Academic background
- Alma mater: University of California, Santa Cruz
- Thesis: Teaching the content in context: Preparing "highly qualified" and "high quality" teachers for instruction in underserved secondary science classrooms (2011);
- Doctoral advisor: Trish Stoddart

Academic work
- Institutions: University of Canterbury, University of Arizona

= Sara Tolbert =

New Zealand professor of science and environmental education

Sara Tolbert is an American–New Zealand academic, and is a Professor of Science and Environmental Education at the University of Canterbury, specialising in research to facilitate environmental education, including citizen science and science education pedagogy.

==Academic career==

Tolbert taught science and English as a second language in the USA, Mexico, Guatemala and New Zealand, before moving into academia. Tolbert has a bachelor's degree in environmental studies from the University of Colorado Boulder, a master's degree from the University of Georgia, and a PhD in science education from the University of California Santa Cruz. Her thesis was titled Teaching the content in context: Preparing "highly qualified" and "high quality" teachers for instruction in underserved secondary science classrooms. She worked as an assistant and then associate professor at the University of Arizona, receiving a National Academy of Education Spencer Postdoctoral Fellowship in 2015. Tolbert's postdoctoral research was focused on facilitating social justice education for minoritized students and teachers.
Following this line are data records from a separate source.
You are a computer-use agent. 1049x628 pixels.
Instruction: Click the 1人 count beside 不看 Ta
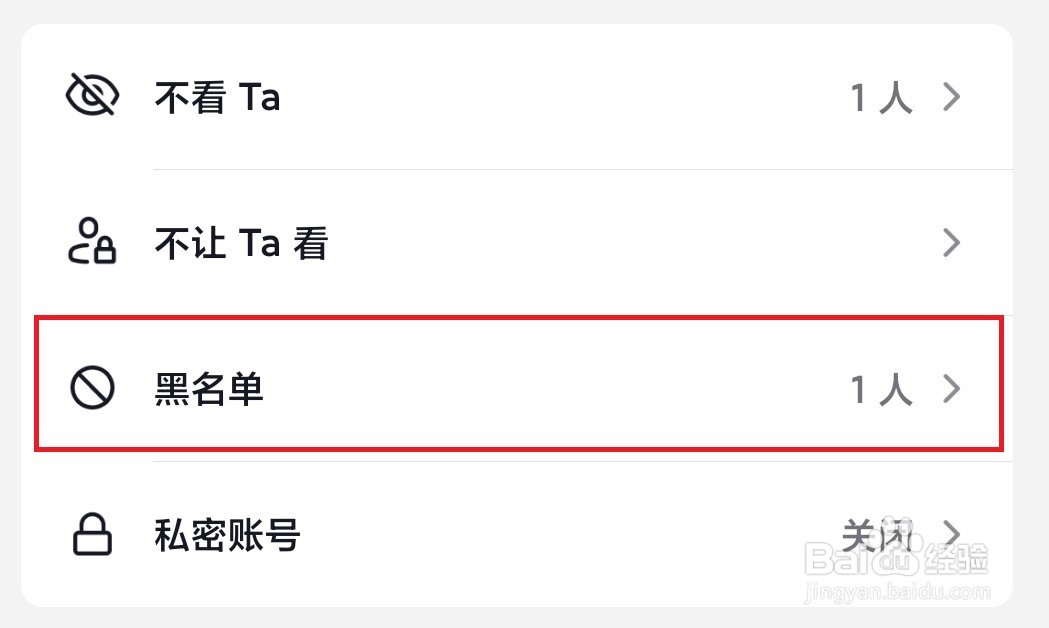pos(881,98)
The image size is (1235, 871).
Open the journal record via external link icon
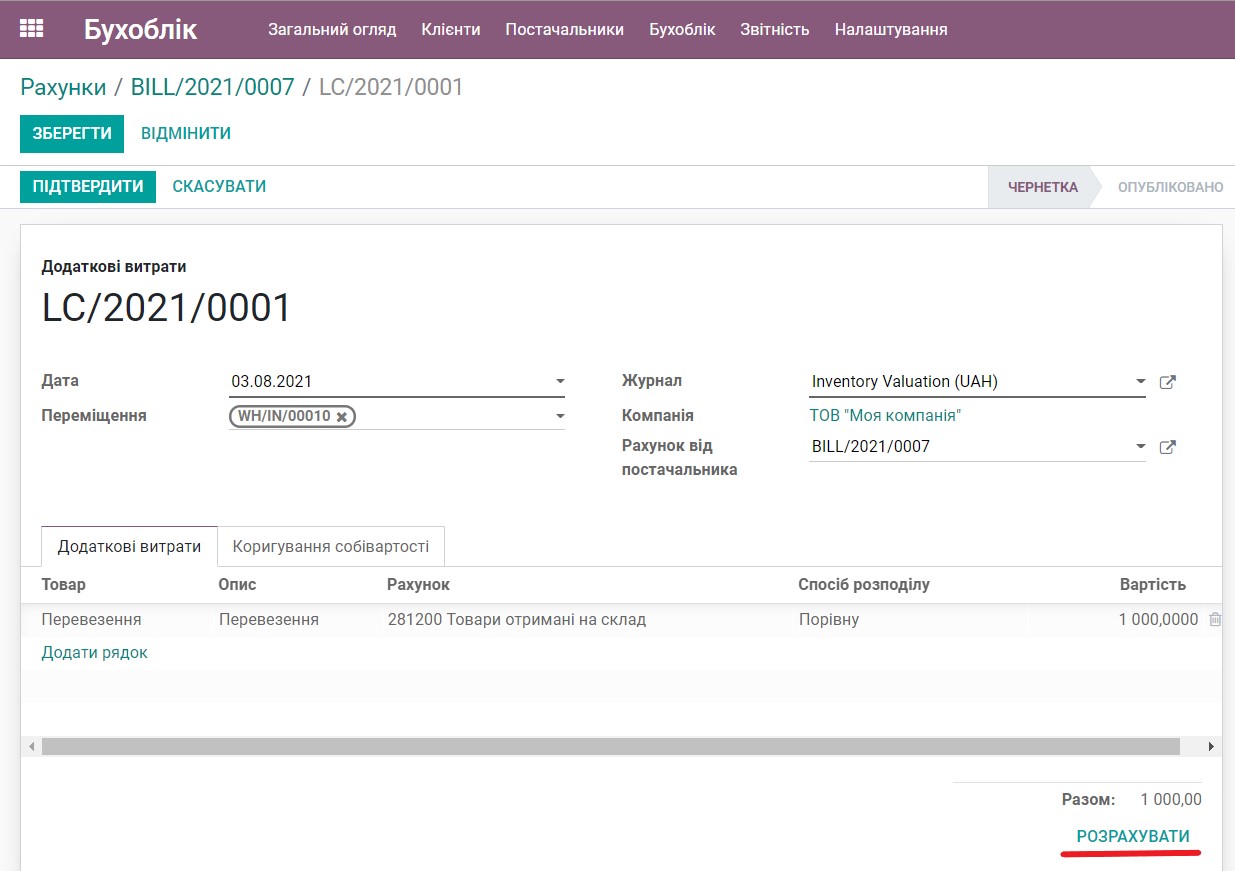coord(1168,381)
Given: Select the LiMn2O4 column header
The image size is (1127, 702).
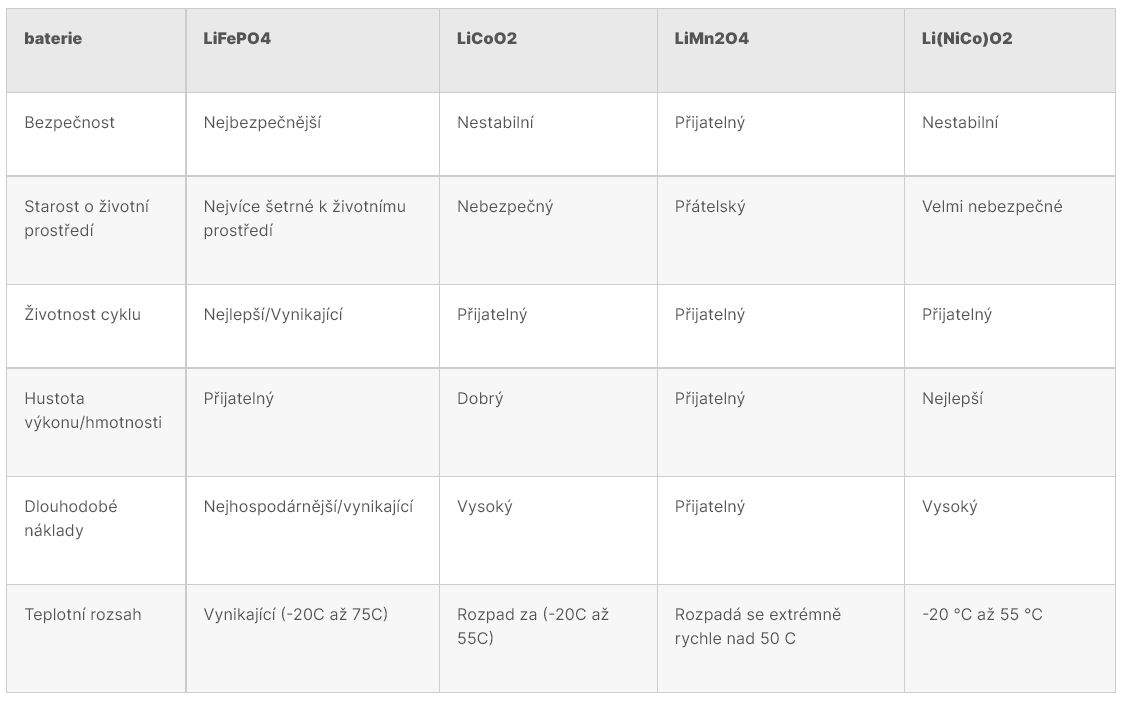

Tolbert joined the faculty of the University of Canterbury, rising to full professor in 2024. She is Associate Dean (Research) in the Faculty of Education. Tolbert was part of a research team that won the 2022 Advancing Sustainability Knowledge Award at Canterbury, recognising work "in developing an innovative course helping trainee teachers create and contribute knowledge for a better society". Her research covers topics such as citizen science, destreaming in mathematics education, and science education pedagogy. With Professor Diane Mollenkopf, Tolbert is co-leader of the Ōtautahi Food Justice Research Collaborative, and with Professor Ben Kennedy she co-directs Canterbury's Learning for Earth Futures research cluster.